The 8-year long-term response of biomarkers (chitotriosidase, CCL18, lyso-Gb1, and Gb1) to eliglustat was consistent with clinical parameters, which were highly elevated in baseline, were reduced by >85% [7]. Lyso-Gb1 is increasingly recognized as a highly specific and sensitive biomarker of GD with direct involvement in disease pathogenesis [10,11]. Despite the lyso-Gb1 level during ERT was unavailable in our patients, lyso-Gb1 remained stable during one-year of eliglustat therapy reflecting the stable disease activity. The significant reduction of lyso-Gb1 after initiation of ERT or SRT has been demonstrated, although the reduction becomes less robust over time after the maximal change rate [10-13]. Lyso-Gb1 was also useful for monitoring drug compliance during SRT. Recently, Hurvitz et al. [14] reported that lyso-Gb1 could reflect treatment response and detect treatment failures and compliance issues. In contrast to ERT, eliglustat is an oral drug and monitoring the drug compliance depends mainly on the patient’s statements. Measuring lyso-Gb1 and sharing the result with the patient (especially patient 2 in this study) was effective for educating and emphasizing the drug adherence.

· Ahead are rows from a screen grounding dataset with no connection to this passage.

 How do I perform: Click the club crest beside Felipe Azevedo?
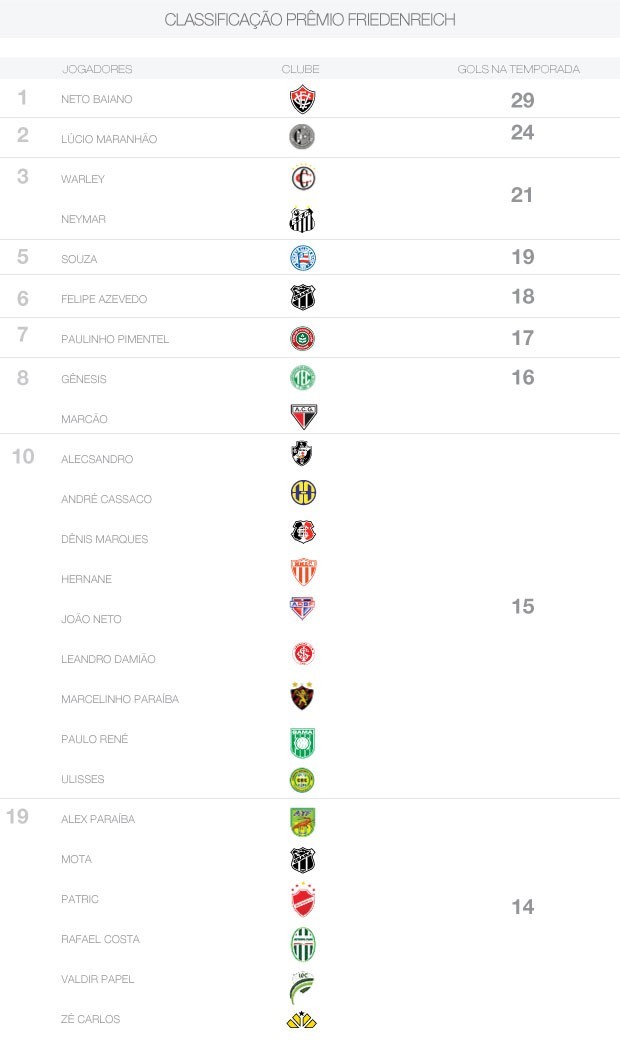(302, 298)
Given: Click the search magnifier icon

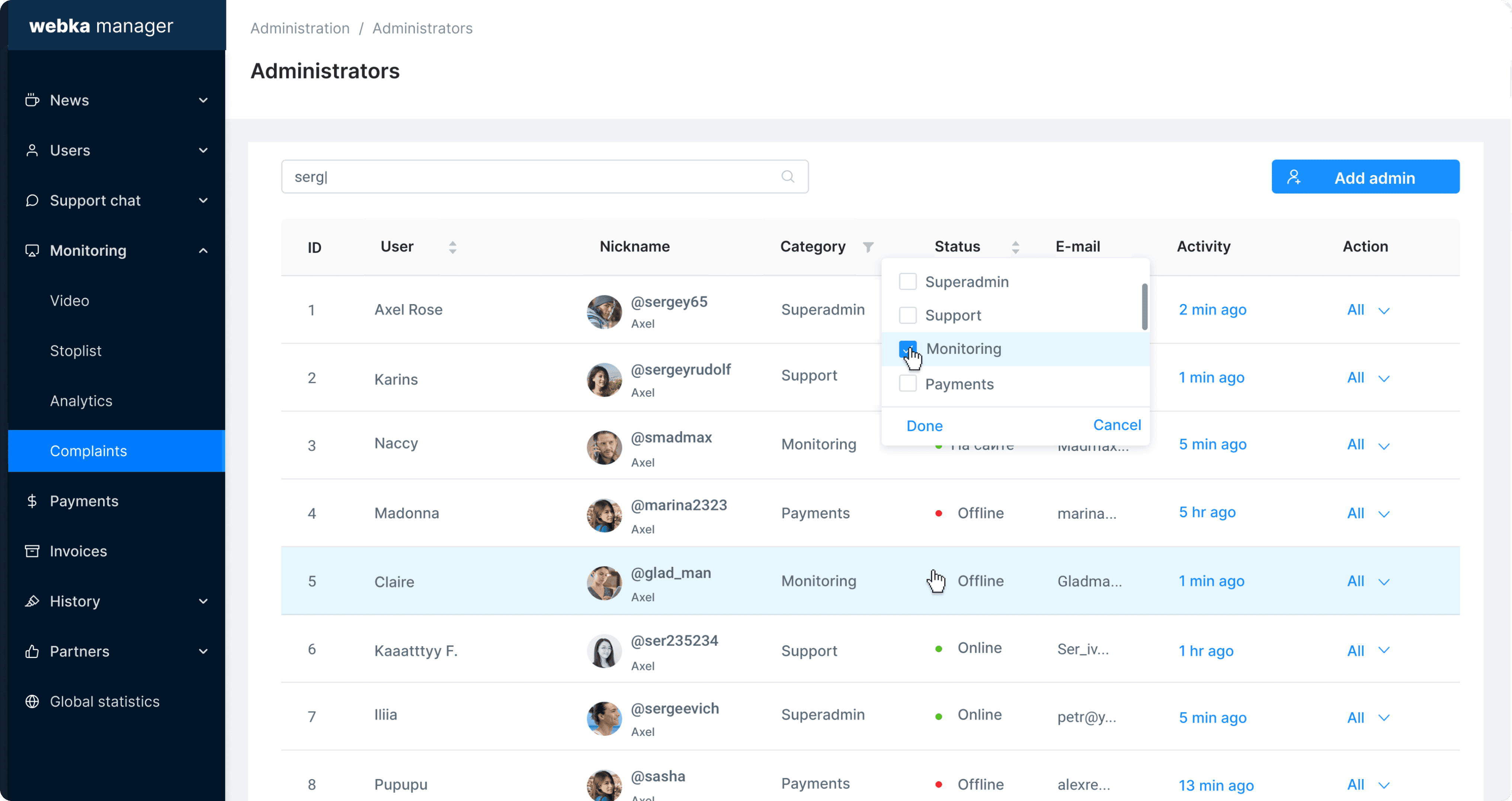Looking at the screenshot, I should pyautogui.click(x=788, y=176).
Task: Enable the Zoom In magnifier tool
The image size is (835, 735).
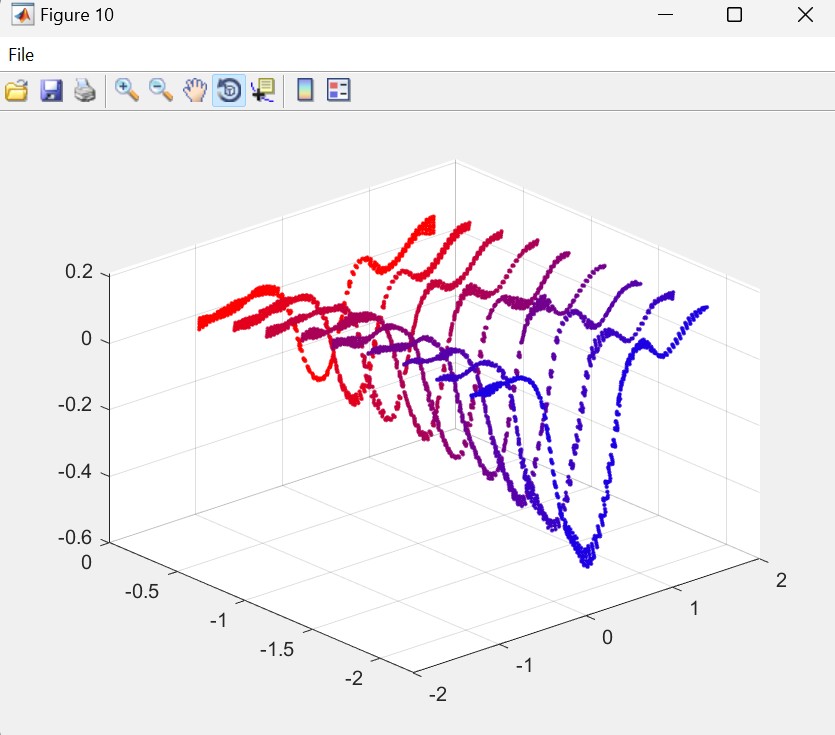Action: coord(127,91)
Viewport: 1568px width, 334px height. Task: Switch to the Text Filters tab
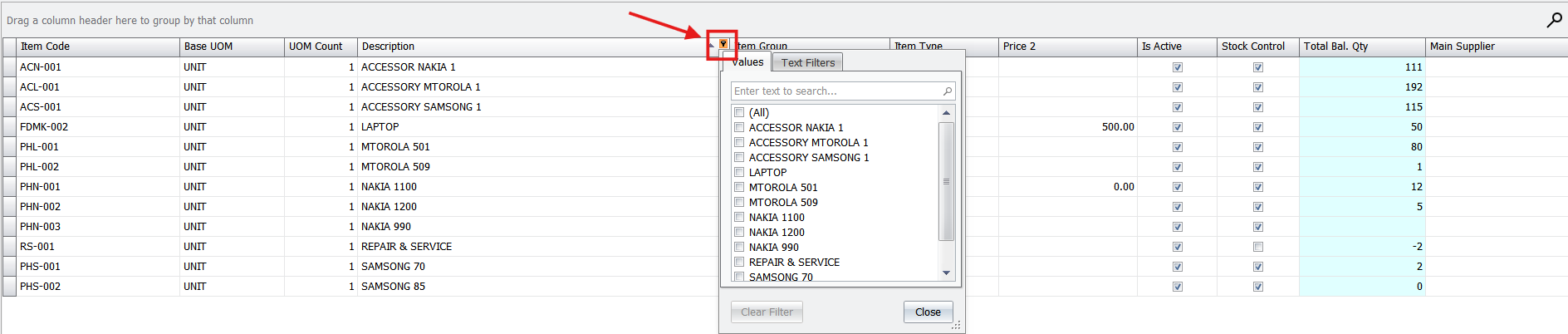click(x=807, y=62)
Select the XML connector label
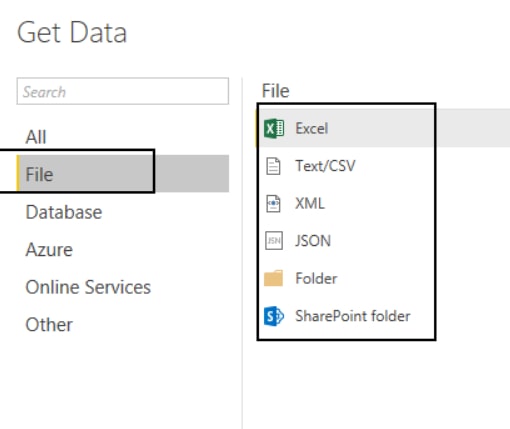This screenshot has height=429, width=510. pos(310,203)
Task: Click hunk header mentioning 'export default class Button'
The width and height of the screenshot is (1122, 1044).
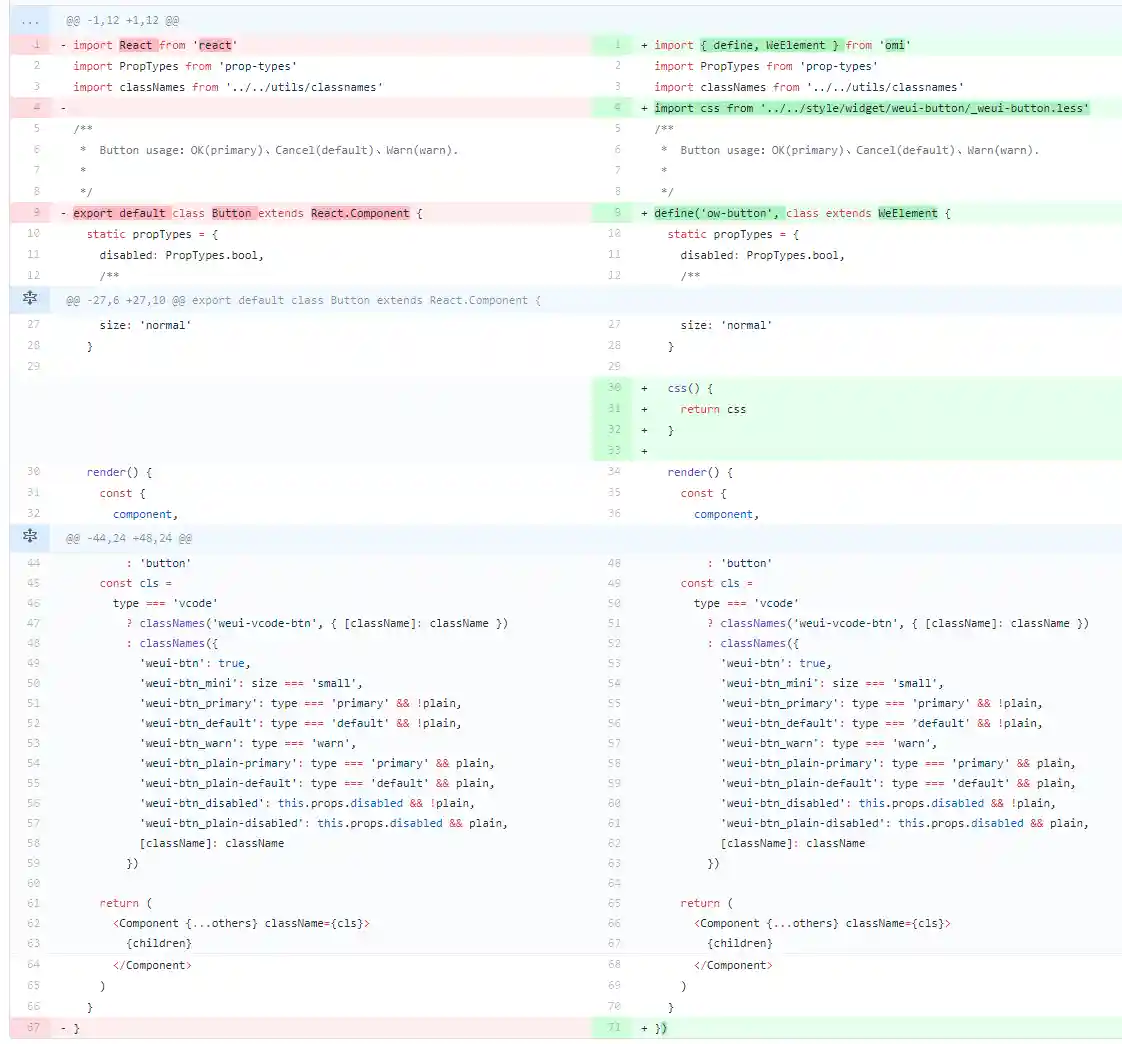Action: (302, 300)
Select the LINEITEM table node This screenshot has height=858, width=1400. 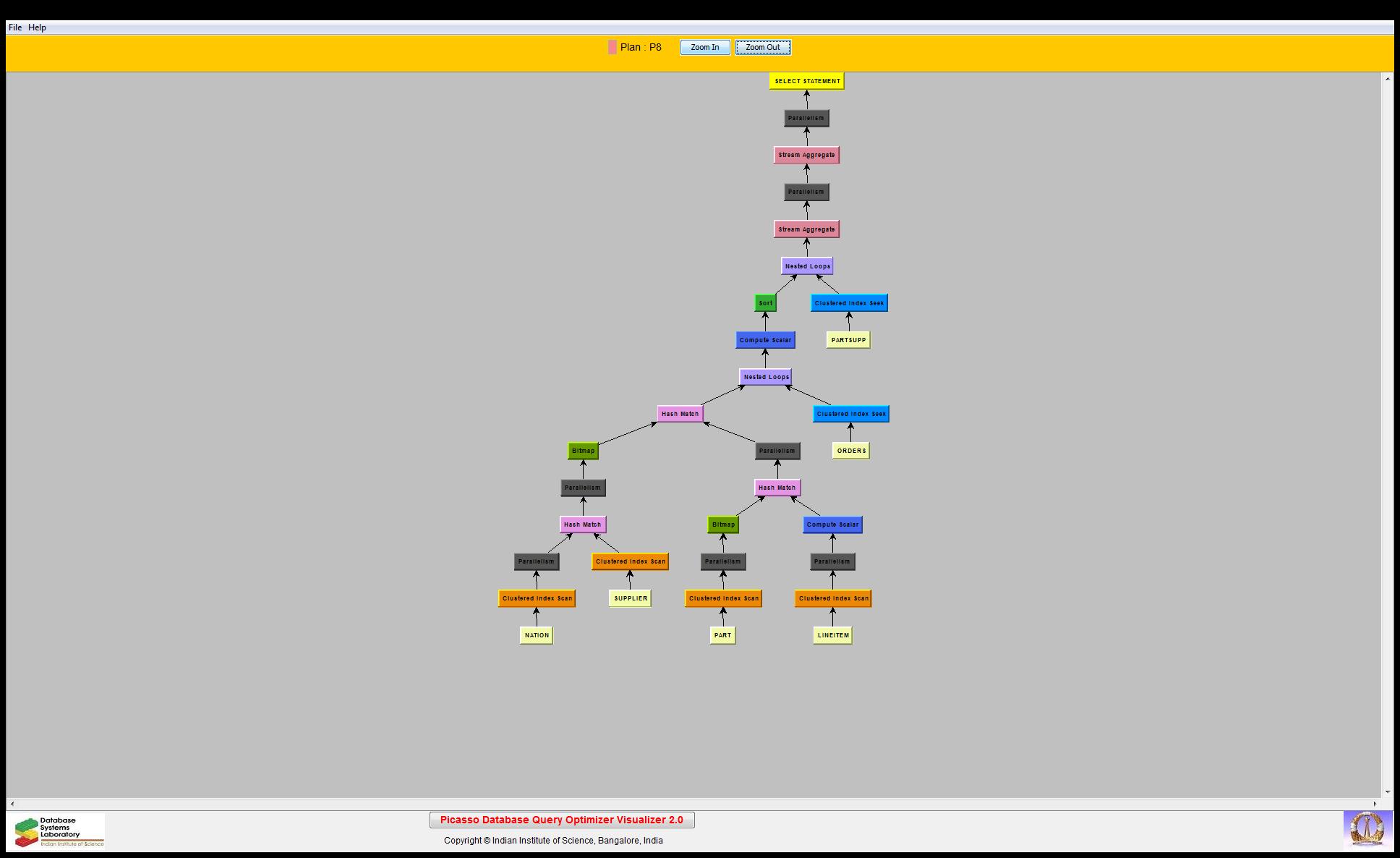[832, 635]
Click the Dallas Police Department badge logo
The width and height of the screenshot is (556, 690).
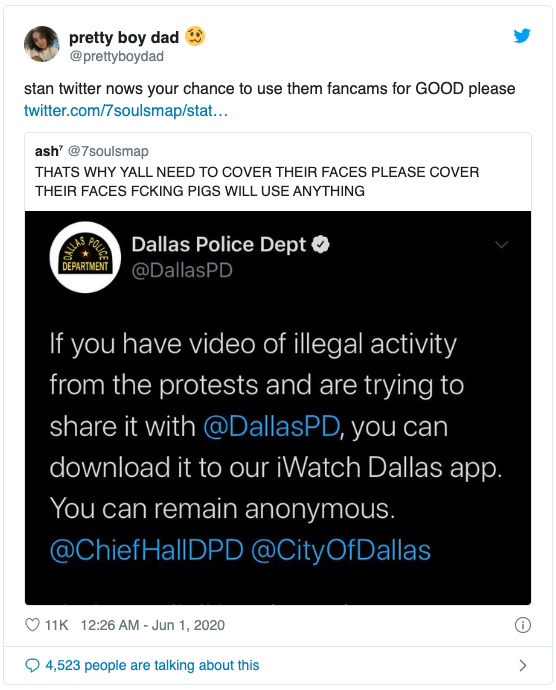85,257
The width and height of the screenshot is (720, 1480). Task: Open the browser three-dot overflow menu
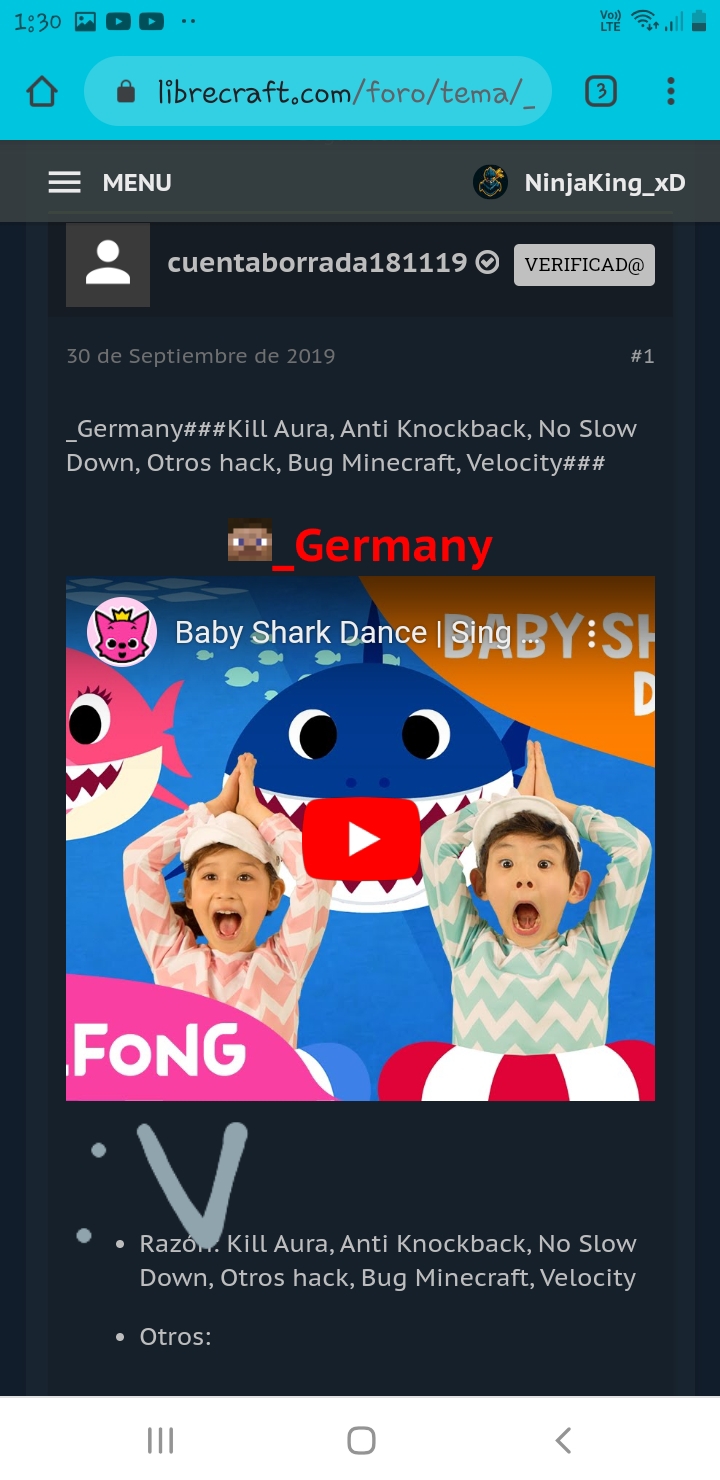(x=671, y=92)
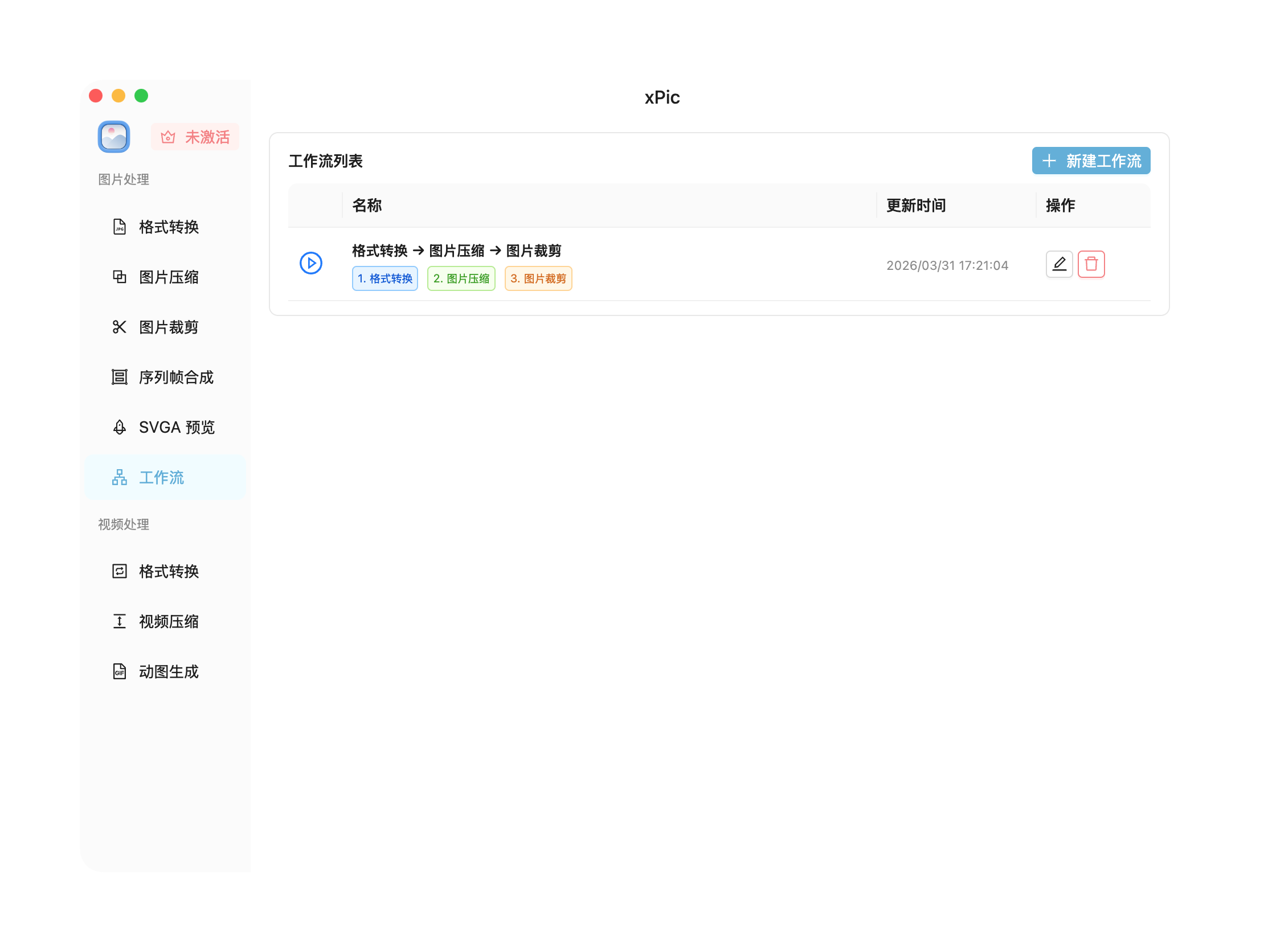This screenshot has width=1268, height=952.
Task: Delete the workflow with the red trash icon
Action: 1090,264
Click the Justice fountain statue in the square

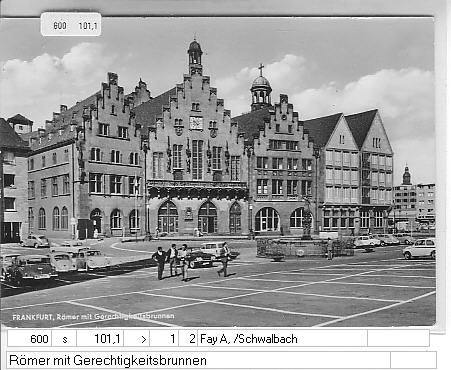tap(307, 218)
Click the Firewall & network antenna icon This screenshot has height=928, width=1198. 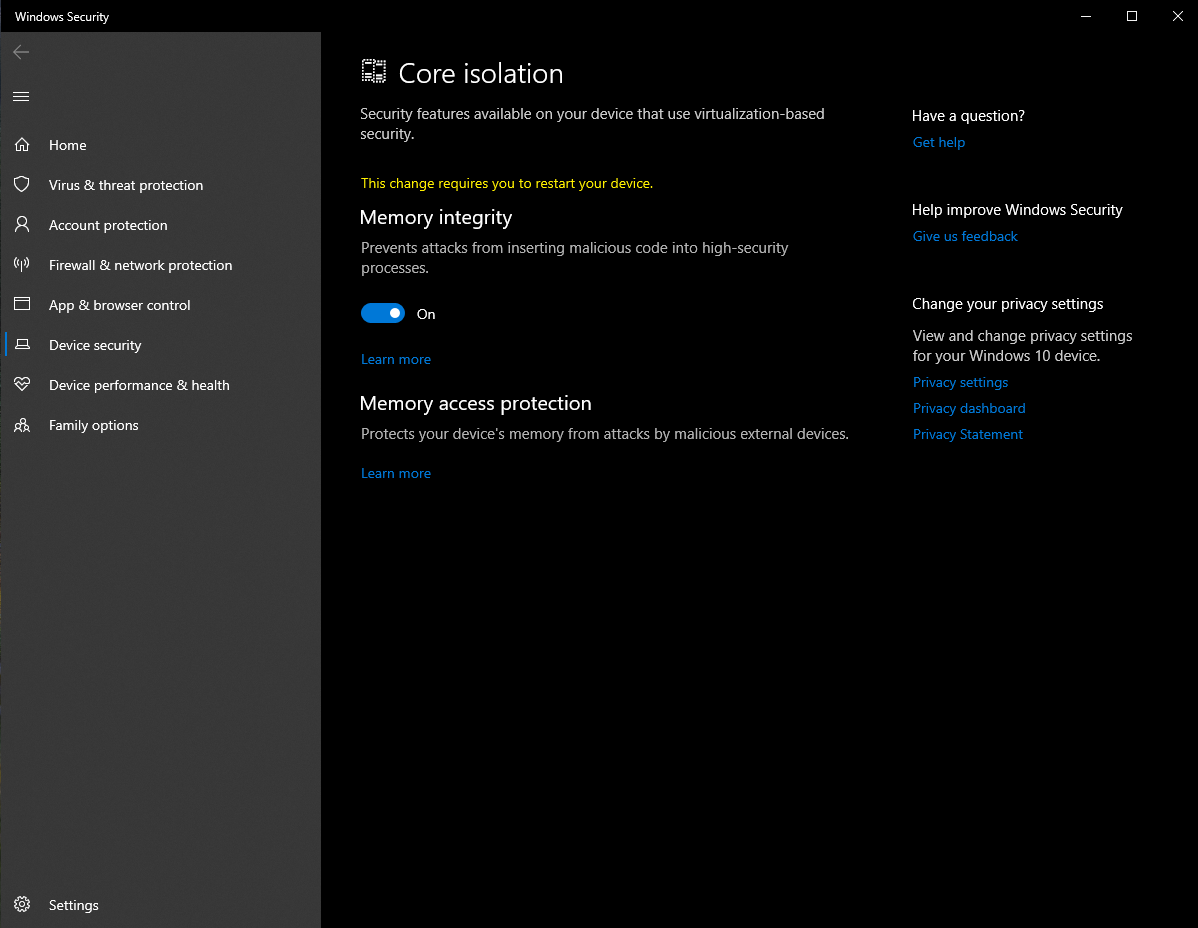point(22,265)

Because eliglustat is one of the newly introduced drug, concerns about drug-drug or drug-food interactions were arose not only from the patients but also the physicians in real-world setting. The patient 1 decided to return to ERT because of uncertain concerns about possible drug interactions after suffering acute illness needs concurrent medication. As with many other oral drugs, eliglustat is metabolized primarily through the CYP2D6 pathway [15]. Dosing in the drug label is based on the CYP2D6 genotype. Caution is required when patients are taking other CYP2D6 and CYP3A4 inhibitors because this may increase the availability of eliglustat and worsen adverse effects [15]. For example, the patients should avoid grapefruit juice because it is a strong CYP3A4 inhibitor [15]. The label also makes recommendations with regard to concomitant medications that might increase or decrease the plasma drug levels [16,17]. Physicians need caution for prescribing drugs for concomitant chronic condition or acute illness. And patients should be educated for need of dose-adjustment with concomitant medicine.

This study described the one-year experience of eliglustat therapy in three adult patients with GD1 who were clinically stabilized by over 20-year ERT. Although more long-term data is needed, eliglustat therapy was generally tolerated and the clinical parameters were remained stable. Considering the merits of oral drug, eliglustat could be one of the treatment option in eligible patients with GD1. Furthermore, education and caution for drug interaction and compliance is needed not only for patients but also physician for successful switching and achieving treatment goals.

The authors declare that they do not have any conflicts of interest.